Training pipeline for texture generation. A unified diffusion transformer uses task-specific LoRA modules for UV-space texture inpainting, light homogenization, and PBR material estimation. Inpainting and homogenization (Sec.~) use paired supervision. For material estimation (Sec.~), the homogenized texture T_ feeds three parallel LoRA branches (albedo, normal, packed) interacting via cross-intrinsic attention to generate PBR maps, supervised by a differentiable GGX BRDF shader.
Training pipeline for texture generation. A unified diffusion transformer uses task-specific LoRA modules for UV-space texture inpainting, light homogenization, and PBR material estimation. Inpainting and homogenization use paired supervision. For material estimation, the homogenized texture feeds three parallel LoRA branches (albedo, normal, packed) interacting via cross-intrinsic attention to generate PBR maps, supervised by a differentiable GGX BRDF shader.

3. Physically based material estimation with cross-intrinsic attention

After homogenization, the model estimates intrinsic material properties in UV space. The paper distinguishes between three branches: albedo, normal, and a compact reflectance branch $T_{rsd}$ that packs roughness, specular, and displacement. The authors say a naive strategy with independent diffusion adapters per attribute gives visually plausible maps, but often produces physically inconsistent results: texture detail is overfit as geometry, and branch outputs become spatially fragmented.

To address this, they train the material stage with three task-specific LoRA adapters and a cross-intrinsic attention mechanism. Queries are computed per modality, while keys and values are concatenated across modalities, enabling explicit information exchange among albedo, normal, and reflectance-related branches:

$$ \mathbf{h}_i = \operatorname{Attn}(\mathbf{q}_i, \mathbf{K}, \mathbf{V}), \qquad \operatorname{Attn}(\mathbf{q}, \mathbf{K}, \mathbf{V}) = \operatorname{softmax}\!\left(\frac{\mathbf{q}\mathbf{K}^{\mathsf{T}}}{\sqrt{d}}\right)\mathbf{V}. $$

This design is intended to let each branch borrow complementary cues from the others while still maintaining branch-specific adaptation through separate LoRA weights.

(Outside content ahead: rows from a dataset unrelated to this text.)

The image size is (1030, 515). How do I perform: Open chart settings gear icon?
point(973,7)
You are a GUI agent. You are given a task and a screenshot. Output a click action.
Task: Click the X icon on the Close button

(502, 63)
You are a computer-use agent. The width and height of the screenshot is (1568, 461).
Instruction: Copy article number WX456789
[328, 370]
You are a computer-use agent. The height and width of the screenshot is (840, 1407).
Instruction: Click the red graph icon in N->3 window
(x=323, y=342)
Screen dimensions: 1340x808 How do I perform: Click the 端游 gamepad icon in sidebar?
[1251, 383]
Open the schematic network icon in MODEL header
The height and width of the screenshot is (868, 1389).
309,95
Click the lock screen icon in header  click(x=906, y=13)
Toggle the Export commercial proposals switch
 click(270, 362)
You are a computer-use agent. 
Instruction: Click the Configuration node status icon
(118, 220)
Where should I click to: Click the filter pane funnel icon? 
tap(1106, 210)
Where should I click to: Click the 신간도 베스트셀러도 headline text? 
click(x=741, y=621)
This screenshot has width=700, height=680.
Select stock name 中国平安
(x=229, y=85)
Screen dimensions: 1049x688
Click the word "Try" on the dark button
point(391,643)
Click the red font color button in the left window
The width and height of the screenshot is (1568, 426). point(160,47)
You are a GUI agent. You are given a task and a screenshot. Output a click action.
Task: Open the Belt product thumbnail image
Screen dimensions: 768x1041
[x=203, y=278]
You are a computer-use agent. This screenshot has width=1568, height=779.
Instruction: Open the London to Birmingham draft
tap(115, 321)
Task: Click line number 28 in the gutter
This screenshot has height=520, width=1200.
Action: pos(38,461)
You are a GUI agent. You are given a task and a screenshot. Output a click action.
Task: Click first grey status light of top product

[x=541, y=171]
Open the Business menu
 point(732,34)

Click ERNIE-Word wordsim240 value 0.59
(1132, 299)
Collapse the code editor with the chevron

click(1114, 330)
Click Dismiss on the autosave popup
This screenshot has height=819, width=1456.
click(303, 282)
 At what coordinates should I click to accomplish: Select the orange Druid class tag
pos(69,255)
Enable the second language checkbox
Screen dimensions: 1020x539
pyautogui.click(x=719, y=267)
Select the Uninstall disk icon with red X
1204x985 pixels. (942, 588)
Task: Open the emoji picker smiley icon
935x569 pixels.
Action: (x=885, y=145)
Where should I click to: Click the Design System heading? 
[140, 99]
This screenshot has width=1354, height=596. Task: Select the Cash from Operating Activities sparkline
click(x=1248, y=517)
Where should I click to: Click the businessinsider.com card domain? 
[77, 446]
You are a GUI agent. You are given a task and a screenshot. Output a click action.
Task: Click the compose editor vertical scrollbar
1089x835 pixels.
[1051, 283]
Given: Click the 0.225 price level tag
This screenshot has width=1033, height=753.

The material stage is further constrained by a UV-space differentiable BRDF shading loss. The clean latent estimate is reconstructed as $$ \hat{\mathbf{z}}_0 = \mathbf{z}_{\sigma} - \sigma\,\hat{\mathbf{v}}_{\theta}(\mathbf{z}_{\sigma}, \sigma, \mathbf{c}), $$ then decoded to predicted material maps. The shading loss is evaluated using a fixed template face whose position, geometric normal, and geometric tangent maps are precomputed. The BRDF is based on a GGX microfacet model. The final shaded texture is written as $$ \hat{T}_{shaded}(\mathbf{u}) = M(\mathbf{u})\bigg[\sum_{k=1}^{K} L_k(\mathbf{l}_k)(\mathbf{n}\cdot\mathbf{l}_k)^+\big(f_d(\mathbf{u}) + f_s(\mathbf{u},\mathbf{v},\mathbf{l}_k)\big) + I_{amb}\,\hat{T}_{alb}(\mathbf{u})\bigg], $$ with ambient intensity sampled from $\mathcal{U}(0.15, 0.3)$ during training. The overall material objective is $$ \mathcal{L} = \mathcal{L}_{diff} + \lambda_{img}\|\hat{T}_{shaded} - T_{shaded}\|_2^2 + \lambda_{lpips}\,\operatorname{LPIPS}(\hat{T}_{shaded}, T_{shaded}). $$ In the reported experiments, the authors set $\lambda_{img}=0.5$ and $\lambda_{lpips}=0.1$.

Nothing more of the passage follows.